_TRY IT_. Which lines make up the answer? Those from the line with "Task: Select the 搜索 (Search) settings entry" through the end of the data; reproduce them exactly.

_EXTRACTED MATERIAL_.
________________

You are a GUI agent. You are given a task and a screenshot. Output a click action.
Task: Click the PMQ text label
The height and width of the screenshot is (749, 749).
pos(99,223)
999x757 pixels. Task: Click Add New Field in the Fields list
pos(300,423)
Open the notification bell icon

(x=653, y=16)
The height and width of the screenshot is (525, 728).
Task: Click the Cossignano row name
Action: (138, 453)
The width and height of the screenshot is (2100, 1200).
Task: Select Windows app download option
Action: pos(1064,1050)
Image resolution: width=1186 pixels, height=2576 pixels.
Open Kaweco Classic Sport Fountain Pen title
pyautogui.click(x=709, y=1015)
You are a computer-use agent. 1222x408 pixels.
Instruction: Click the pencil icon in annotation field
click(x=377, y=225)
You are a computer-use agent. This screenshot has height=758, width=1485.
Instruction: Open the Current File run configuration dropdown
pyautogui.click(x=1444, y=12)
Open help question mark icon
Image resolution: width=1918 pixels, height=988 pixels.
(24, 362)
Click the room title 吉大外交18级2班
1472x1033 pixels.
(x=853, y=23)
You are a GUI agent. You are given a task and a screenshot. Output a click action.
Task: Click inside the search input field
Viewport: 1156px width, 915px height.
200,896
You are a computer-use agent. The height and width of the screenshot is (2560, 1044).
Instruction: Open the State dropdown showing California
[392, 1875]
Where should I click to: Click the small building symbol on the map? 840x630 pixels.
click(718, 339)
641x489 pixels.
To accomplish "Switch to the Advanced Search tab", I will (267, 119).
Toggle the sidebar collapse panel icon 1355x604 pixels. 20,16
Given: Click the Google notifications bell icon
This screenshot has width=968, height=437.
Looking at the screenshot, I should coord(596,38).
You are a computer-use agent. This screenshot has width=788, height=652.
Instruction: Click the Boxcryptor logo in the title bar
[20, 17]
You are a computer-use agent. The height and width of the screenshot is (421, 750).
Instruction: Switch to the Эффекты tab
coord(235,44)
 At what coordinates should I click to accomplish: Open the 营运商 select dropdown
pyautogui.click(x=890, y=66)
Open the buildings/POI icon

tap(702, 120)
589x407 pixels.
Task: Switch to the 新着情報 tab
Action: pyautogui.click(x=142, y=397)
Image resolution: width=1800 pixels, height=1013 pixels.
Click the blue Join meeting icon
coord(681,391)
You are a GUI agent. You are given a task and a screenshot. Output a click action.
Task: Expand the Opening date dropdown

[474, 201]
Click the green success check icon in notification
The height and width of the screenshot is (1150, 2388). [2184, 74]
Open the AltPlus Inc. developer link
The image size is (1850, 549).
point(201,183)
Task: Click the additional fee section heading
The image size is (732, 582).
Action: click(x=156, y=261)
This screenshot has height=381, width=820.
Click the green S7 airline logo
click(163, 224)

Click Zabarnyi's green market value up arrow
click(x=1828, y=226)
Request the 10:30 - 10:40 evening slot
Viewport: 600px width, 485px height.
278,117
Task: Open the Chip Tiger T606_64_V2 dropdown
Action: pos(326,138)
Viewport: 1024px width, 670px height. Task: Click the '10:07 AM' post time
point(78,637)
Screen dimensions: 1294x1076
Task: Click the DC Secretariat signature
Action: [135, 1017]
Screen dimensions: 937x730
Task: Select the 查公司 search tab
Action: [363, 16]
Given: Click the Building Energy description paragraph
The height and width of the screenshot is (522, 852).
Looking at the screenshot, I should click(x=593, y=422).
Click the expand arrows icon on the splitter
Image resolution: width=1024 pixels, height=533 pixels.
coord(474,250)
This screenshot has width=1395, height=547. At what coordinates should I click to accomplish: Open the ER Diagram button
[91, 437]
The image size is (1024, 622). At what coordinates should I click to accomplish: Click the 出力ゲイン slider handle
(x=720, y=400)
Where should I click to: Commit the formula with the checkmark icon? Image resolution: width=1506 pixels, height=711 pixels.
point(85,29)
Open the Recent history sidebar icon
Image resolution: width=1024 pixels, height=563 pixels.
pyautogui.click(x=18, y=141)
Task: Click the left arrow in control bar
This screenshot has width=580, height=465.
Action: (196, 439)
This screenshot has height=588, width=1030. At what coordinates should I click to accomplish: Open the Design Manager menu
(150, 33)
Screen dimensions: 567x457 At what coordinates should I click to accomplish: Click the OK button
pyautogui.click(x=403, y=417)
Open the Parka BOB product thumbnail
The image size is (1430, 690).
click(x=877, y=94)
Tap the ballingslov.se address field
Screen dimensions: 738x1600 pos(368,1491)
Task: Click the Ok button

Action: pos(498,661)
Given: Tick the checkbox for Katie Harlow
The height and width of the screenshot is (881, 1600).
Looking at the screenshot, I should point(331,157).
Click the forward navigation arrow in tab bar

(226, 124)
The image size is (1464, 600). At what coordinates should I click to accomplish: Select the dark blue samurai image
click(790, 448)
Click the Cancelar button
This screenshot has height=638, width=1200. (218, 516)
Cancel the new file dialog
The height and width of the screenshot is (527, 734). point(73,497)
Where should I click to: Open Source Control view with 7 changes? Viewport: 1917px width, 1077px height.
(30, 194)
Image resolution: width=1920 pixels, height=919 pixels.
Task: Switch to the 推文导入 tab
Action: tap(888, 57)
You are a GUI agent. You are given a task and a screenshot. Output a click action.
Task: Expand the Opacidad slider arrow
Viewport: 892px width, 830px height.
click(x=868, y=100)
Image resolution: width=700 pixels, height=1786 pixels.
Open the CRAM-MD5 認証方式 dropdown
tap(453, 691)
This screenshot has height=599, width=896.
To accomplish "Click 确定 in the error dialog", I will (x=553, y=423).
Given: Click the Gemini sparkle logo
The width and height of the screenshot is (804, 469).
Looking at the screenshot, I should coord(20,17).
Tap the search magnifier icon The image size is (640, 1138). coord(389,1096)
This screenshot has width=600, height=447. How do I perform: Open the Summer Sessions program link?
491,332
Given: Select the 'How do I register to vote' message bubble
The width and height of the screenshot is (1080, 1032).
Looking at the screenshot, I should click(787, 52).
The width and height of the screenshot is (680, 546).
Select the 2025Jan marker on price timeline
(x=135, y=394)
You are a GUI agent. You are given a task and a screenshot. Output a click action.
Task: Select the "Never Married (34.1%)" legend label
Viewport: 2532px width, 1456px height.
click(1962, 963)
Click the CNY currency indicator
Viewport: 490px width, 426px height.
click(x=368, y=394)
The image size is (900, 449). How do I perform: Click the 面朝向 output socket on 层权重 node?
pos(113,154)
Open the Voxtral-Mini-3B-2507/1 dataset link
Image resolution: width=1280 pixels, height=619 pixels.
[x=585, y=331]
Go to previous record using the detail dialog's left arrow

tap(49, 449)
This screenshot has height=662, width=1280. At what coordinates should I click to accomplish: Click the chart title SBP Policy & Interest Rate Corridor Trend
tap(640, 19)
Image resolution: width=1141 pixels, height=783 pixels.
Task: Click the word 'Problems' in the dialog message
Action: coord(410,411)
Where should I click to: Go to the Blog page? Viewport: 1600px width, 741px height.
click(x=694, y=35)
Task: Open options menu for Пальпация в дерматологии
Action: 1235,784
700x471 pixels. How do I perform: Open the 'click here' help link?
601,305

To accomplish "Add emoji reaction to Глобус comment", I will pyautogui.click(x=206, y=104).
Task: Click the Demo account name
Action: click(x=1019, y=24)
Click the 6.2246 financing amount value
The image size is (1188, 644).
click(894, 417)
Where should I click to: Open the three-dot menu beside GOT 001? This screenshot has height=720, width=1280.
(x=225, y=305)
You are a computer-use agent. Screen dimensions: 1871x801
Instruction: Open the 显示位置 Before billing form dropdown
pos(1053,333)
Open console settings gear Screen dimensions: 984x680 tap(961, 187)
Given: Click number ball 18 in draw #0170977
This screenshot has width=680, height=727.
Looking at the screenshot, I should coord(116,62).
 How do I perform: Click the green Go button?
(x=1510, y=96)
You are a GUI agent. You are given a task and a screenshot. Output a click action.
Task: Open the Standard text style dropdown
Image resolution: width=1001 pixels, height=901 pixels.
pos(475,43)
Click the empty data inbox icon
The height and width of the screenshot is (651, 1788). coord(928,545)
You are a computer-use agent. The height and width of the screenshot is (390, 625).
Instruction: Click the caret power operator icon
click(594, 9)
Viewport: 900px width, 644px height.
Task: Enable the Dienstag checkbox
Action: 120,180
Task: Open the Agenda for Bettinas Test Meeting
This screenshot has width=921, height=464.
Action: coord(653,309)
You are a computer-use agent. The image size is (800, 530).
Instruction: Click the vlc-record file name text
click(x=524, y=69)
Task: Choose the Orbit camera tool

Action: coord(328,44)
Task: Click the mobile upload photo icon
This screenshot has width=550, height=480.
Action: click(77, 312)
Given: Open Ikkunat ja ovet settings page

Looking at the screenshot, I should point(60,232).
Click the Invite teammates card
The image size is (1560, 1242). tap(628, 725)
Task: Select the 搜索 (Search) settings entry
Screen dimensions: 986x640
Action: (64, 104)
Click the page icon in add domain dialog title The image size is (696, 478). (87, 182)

________________

_ANSWER TO THE EXERCISE_.
Task: Select the 搜索 (Search) settings entry
Screen dimensions: 986x640
Action: (64, 104)
Click the page icon in add domain dialog title The image size is (696, 478). (87, 182)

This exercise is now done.